MORE INTIMACY. It means you feel safe enough to let your guard down. You can be vulnerable. You are yourself without worry of rejection. You are accepted for yourself. No excuses, no fears and no need to be on guard and protective. Intimacy is safely laying your emotions and thoughts bare before another person. More intimacy lets you talk about deeper and deeper wants, needs, desires, thoughts, fears or any subject and discuss it safely and comfortably. This is where you want to go if you want a more intimate relationship.

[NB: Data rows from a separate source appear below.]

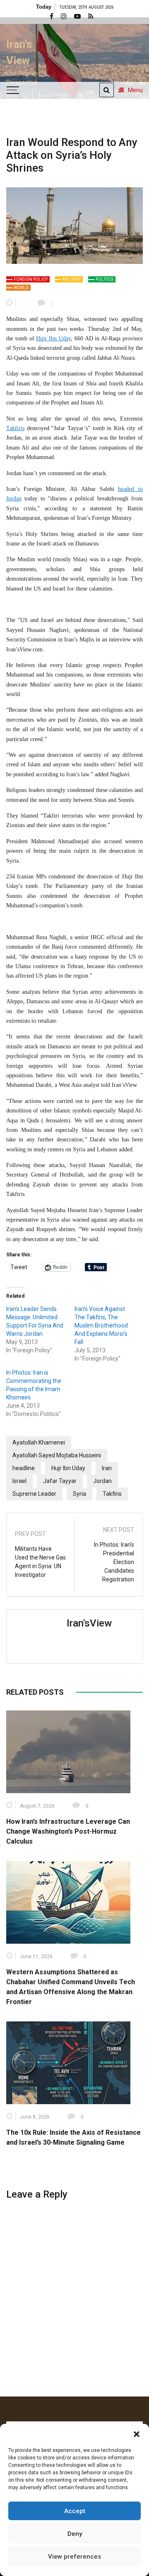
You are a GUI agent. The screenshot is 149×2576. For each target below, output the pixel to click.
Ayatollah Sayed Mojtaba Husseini (56, 1455)
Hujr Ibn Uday (53, 338)
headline (23, 1468)
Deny (74, 2534)
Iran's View (19, 52)
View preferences (74, 2556)
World (21, 287)
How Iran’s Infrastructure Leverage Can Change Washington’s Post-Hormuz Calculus (68, 1831)
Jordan (102, 1481)
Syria (79, 1493)
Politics (104, 279)
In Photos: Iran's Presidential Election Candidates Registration (114, 1562)
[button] (136, 2434)
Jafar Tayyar (60, 1481)
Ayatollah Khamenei (38, 1442)
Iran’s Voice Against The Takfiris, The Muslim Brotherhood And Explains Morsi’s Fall (101, 1325)
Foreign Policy (31, 279)
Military (71, 279)
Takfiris (15, 428)
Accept (74, 2511)
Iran (107, 1468)
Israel (19, 1481)
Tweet (18, 1267)
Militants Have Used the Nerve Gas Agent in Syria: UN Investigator (40, 1561)
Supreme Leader (34, 1493)
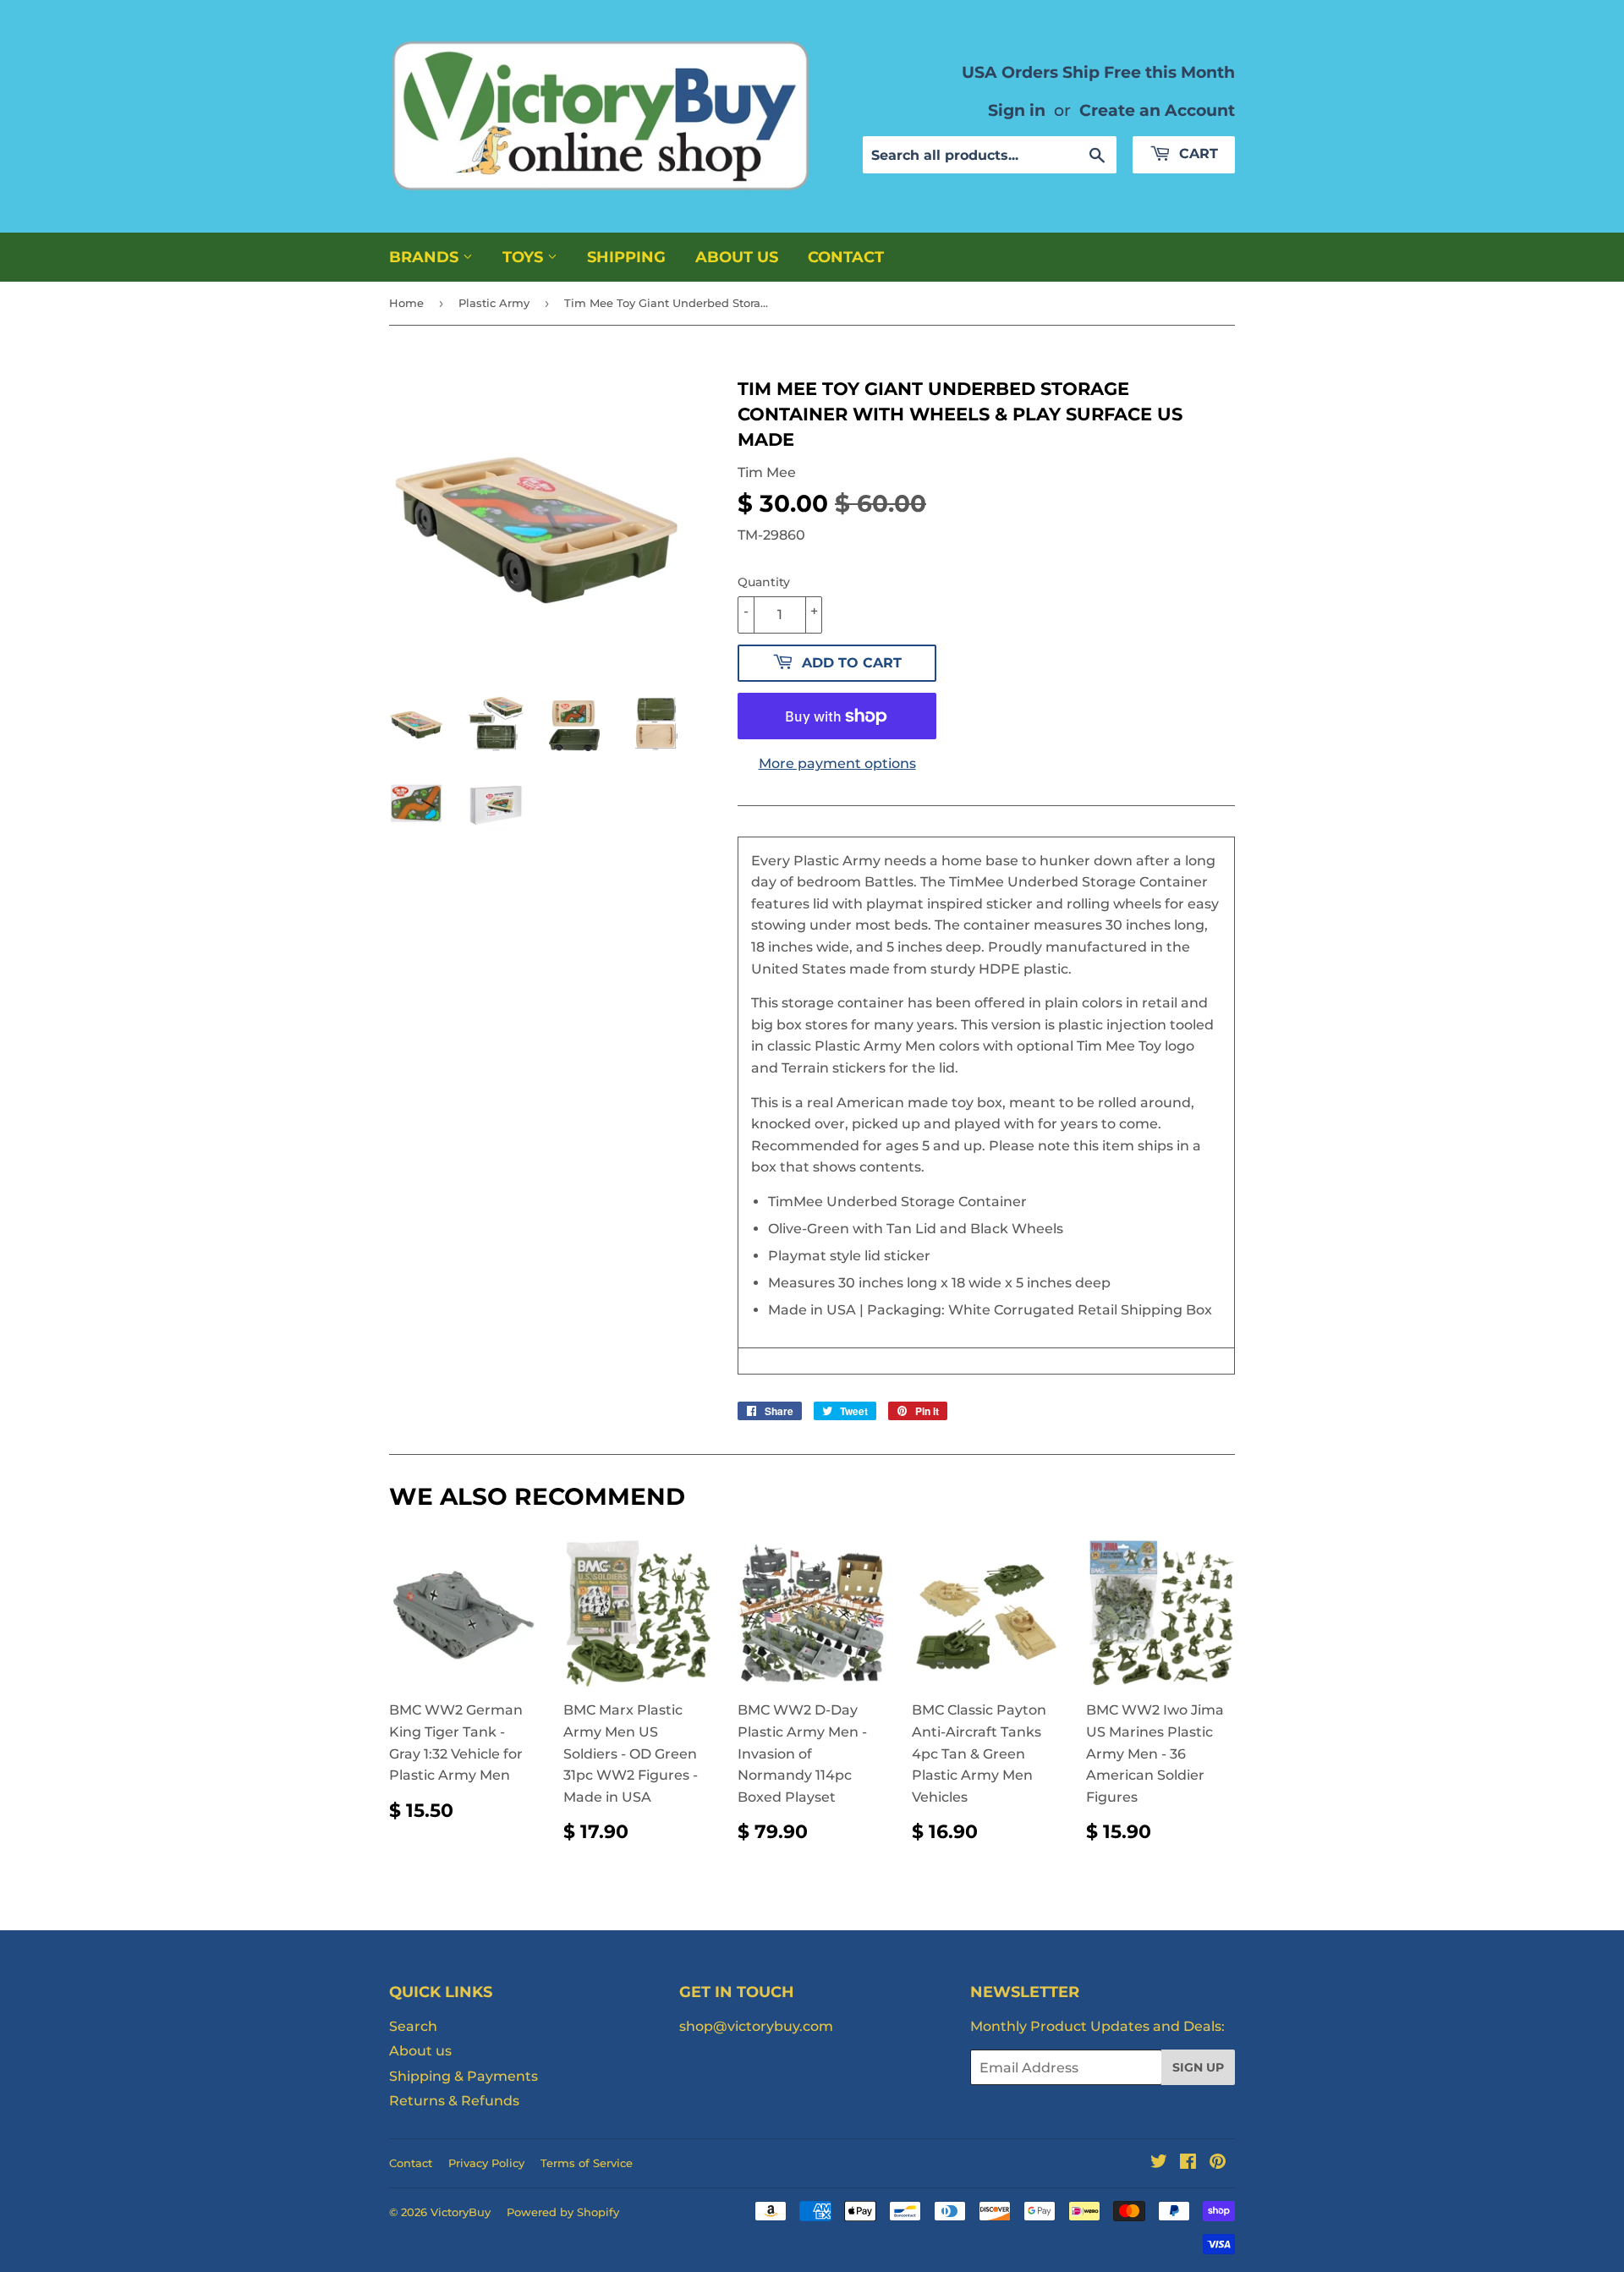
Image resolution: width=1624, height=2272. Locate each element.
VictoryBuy (461, 2212)
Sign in (1016, 110)
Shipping (626, 257)
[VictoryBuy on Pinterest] (1217, 2163)
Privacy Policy (486, 2163)
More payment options (837, 763)
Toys (524, 257)
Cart (1196, 153)
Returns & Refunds (454, 2101)
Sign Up (1198, 2067)
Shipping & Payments (463, 2076)
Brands (426, 257)
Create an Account (1157, 110)
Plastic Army (493, 303)
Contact (846, 257)
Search (413, 2026)
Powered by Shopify (563, 2212)
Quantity (764, 582)
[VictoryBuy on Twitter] (1158, 2163)
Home (406, 303)
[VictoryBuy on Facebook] (1188, 2163)
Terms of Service (586, 2163)
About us (736, 257)
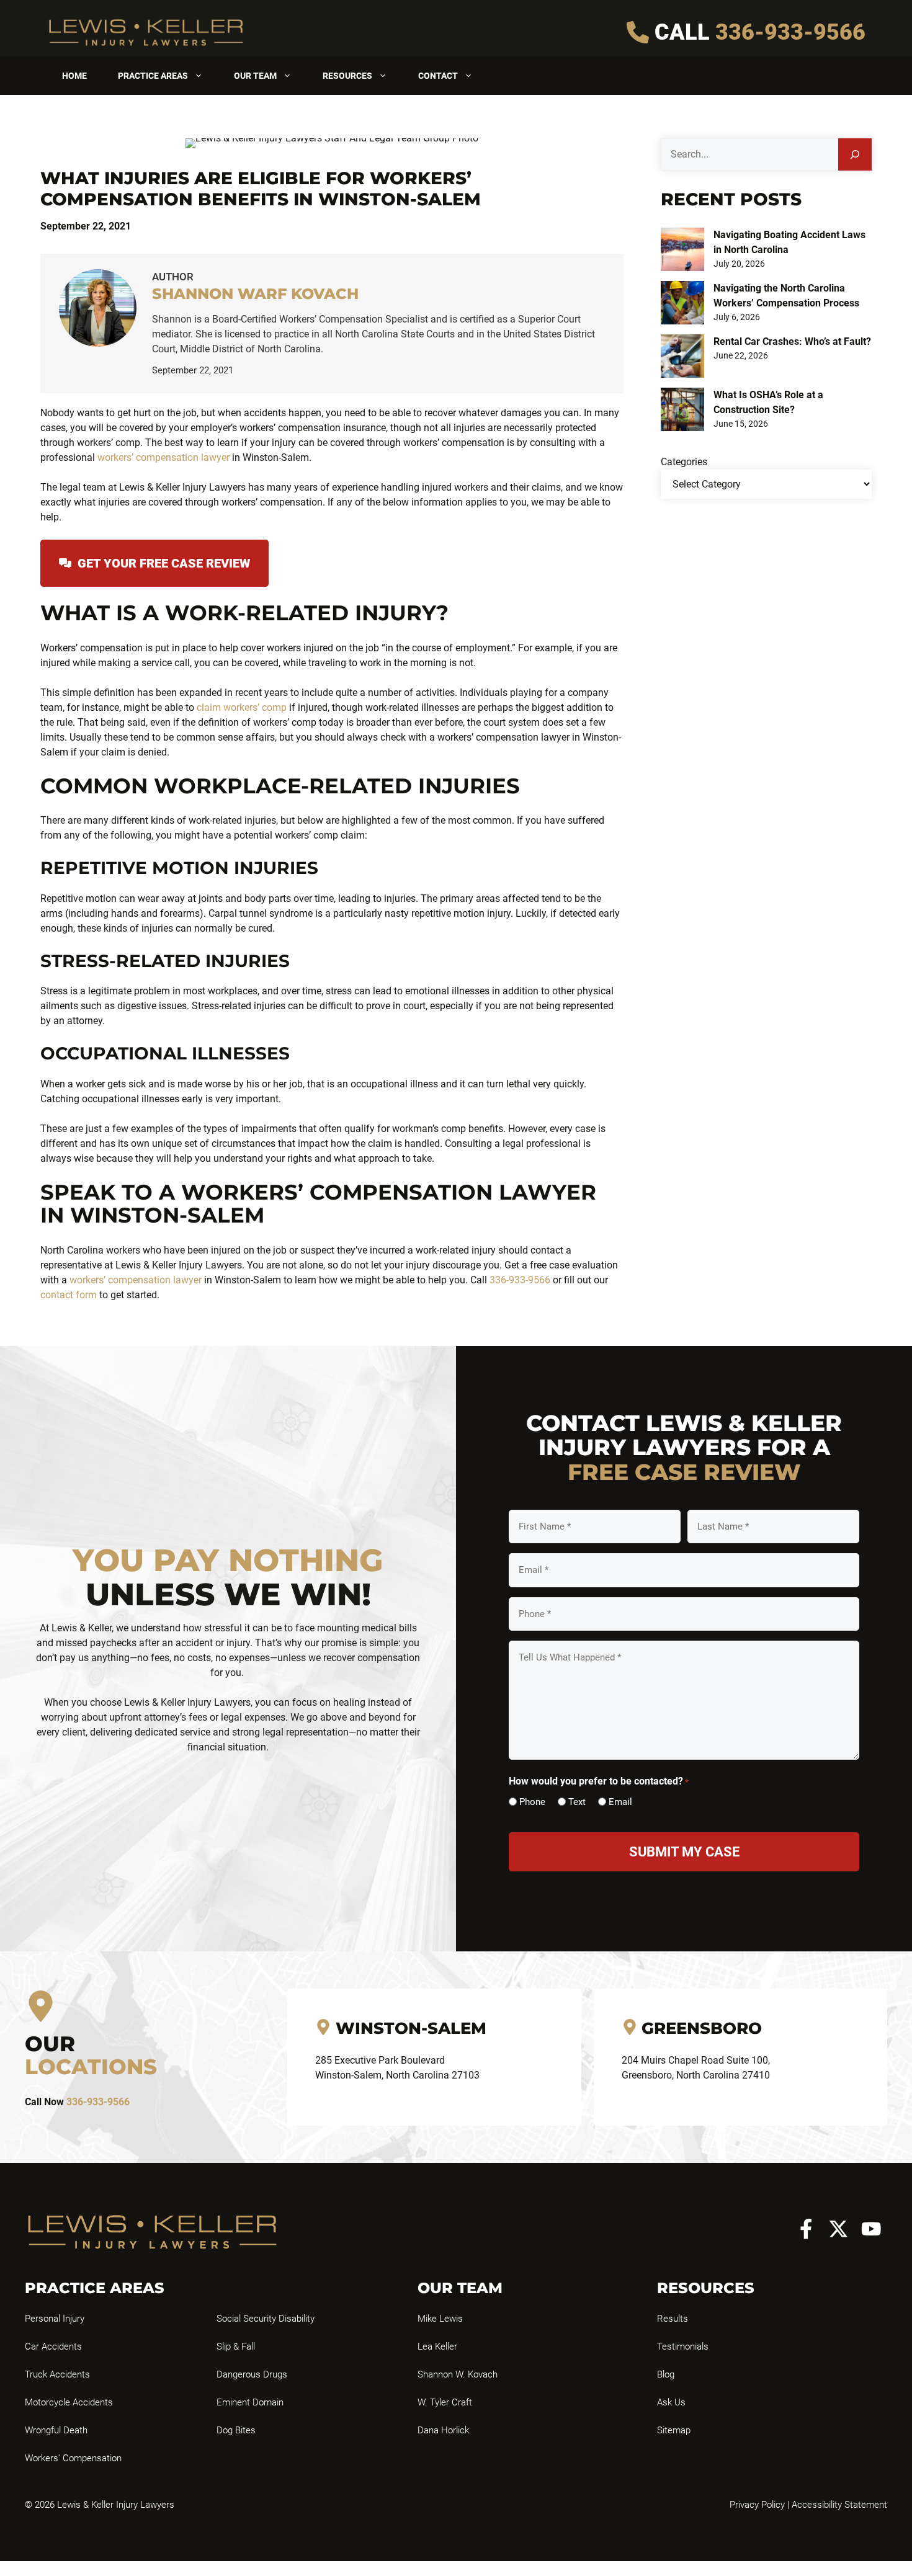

“Only when we are no longer afraid do we begin to live.”― Dorothy Thompson
GETTING THERE. A commonly accepted way is to test the person. Say something that appears to make you vulnerable, but is something in which you have little emotion invested. Watch the reaction of the other person. If that person accepts you without judgment, move to a more vulnerable area. This tests whether the person can be trusted with your deepest feelings. As you make yourself more vulnerable, your partner will see that action as giving him or her permission to do the same. This way you both move closer to the relationship you want.
“And as we let our own light shine, we unconsciously give other people permission to do the same. As we are liberated from our fear, our presence automatically liberates others.”
WHERE ARE YOU NOW?
Look at the relationship. Ask yourself if this person:
- Enriches your life.
- Shows honesty, warmth and appreciation toward you.
- Brings you joy.
- Makes you feel like the two of you are connecting.
- Shares your hopes, dreams, and aspirations, or at least encourages you to pursue them.
- Encourages a relaxed atmosphere around you.
- Speaks openly and honestly to you.
If the answer is yes, you may need to work on some areas, but you have the potential for an intimate relationship. If the answer is no or I don’t know, it’s possible that the two of you are not in the relationship for the same reasons and are not a comfortable match. Discuss each of your goals for the relationship. Compare the differences. Are they differences you can tolerate?
WHAT IF … this person does not want a more intimate relationship? What if this person does not accept what you say and his or her reaction shows that proceeding further is not possible? There is nothing you can do.
Ask yourself if your partner:
- Seems angry with and or critical of you.
- Keeps deep personal feelings hidden from you.
- Seems to distrust you.
- Argues against your thoughts, ideas, feelings or experiences.
- Makes you feel confused by his or her reactions to your words, thoughts, feelings, and experiences.
- Argues for no apparent reason. Does this happen only with you, or with everyone?
- Ignores you when you are enthusiastic about something.
- Responds in a way that is confusing to you. Do you sometimes feel off-balance after a discussion with your partner? Do you keep wondering if the two of you are talking about the same thing?
If you answer yes, and you see any of these patterns on a consistent basis, this person is not ready for an intimate relationship with you. This behavior may be emotionally abusive. In this situation an intimate relationship is difficult if not impossible. If you make yourself vulnerable, you give this person more information to use against you. Trust your judgment, especially when it contradicts the other person’s words.
The comments this person may say include, “I was only joking. Can’t you take a joke?” Or, “You always make a big deal over things.”
Do not try to understand the words. Stop the behavior when you recognize that frequent comments showing a lack of responsibility or verbal attacks are abusive. See Characteristics of an Abusive Personality, Appendix A, page 133. This is not your fault. Address the comment or behavior for what it is. “I don’t find your words funny. This is not a joke. You’re twisting my words. Don’t walk away from me when I’m trying to talk to you. Don’t shout at me.” See Understand Your Human Rights, page 35.
Intimacy is possible when two people care for and respect themselves and each other. Go slowly and develop a trusting relationship. It can happen. It will happen when you both work toward that end. An intimate relationship is well worth the effort.
QUESTIONS TO CONSIDER
- Have you discussed your personal goals for the relationship?
- Do you both agree on the goals?
- How will you resolve differences?
- Do you now have an intimate relationship?
- Do you want a more intimate relationship or are you satisfied with it as it is?
- Does your partner want a more intimate relationship?
- If not, is your partner not able to have one, just can’t let his or her guard down?
- Can you live with this and not expect more?
- If you cannot live with it as it is, what can you do?